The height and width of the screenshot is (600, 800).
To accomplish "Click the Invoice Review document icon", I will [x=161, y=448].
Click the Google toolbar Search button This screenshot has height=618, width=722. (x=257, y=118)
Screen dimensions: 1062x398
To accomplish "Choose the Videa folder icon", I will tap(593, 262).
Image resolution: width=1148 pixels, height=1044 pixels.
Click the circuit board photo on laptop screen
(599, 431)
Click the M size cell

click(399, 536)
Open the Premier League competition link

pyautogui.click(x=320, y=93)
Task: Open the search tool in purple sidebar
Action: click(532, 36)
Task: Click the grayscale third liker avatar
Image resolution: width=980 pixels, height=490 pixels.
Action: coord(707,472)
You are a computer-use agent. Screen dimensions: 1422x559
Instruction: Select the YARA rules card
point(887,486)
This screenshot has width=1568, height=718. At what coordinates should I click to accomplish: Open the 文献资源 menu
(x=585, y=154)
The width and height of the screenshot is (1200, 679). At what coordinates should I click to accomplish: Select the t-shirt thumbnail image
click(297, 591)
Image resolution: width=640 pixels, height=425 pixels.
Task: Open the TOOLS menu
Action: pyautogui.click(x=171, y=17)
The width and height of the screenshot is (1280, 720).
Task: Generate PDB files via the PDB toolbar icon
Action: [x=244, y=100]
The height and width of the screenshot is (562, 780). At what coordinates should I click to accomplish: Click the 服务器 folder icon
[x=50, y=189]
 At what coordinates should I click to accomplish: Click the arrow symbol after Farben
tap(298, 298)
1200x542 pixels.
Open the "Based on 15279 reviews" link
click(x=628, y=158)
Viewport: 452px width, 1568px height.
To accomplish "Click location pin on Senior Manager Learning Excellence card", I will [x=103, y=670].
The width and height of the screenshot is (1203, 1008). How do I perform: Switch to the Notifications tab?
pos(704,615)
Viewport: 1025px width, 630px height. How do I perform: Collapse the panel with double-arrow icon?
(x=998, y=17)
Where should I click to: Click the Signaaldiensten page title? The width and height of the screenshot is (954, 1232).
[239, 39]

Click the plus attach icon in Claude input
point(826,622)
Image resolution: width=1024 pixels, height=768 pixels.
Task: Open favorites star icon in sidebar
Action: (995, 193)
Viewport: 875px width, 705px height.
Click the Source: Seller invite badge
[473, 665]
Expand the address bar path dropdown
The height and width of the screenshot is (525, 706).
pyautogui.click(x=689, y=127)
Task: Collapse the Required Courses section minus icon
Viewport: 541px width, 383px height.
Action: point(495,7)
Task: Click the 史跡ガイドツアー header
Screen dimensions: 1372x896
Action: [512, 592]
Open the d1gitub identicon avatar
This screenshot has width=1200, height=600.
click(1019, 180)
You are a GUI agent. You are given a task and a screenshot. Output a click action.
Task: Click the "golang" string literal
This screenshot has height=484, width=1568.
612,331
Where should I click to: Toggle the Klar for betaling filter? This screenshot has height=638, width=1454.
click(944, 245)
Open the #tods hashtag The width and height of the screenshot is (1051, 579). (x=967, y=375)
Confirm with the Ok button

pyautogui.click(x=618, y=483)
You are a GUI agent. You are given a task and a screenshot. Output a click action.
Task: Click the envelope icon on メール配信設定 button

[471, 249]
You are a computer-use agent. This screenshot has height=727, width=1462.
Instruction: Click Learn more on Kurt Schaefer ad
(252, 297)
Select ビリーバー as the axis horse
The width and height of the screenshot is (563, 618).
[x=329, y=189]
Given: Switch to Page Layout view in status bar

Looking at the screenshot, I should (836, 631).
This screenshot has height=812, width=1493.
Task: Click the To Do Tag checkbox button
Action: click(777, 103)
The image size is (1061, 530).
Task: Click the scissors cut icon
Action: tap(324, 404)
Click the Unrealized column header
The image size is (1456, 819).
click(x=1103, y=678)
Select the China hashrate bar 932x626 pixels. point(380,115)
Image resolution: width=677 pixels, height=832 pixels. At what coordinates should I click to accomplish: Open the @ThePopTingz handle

The task: Each line of the records that holds the word "computer" should be copied out.

Task answer:
You are a computer-use agent. Screen dimensions: 1422x559
You are a computer-use agent. This screenshot has height=727, width=1462.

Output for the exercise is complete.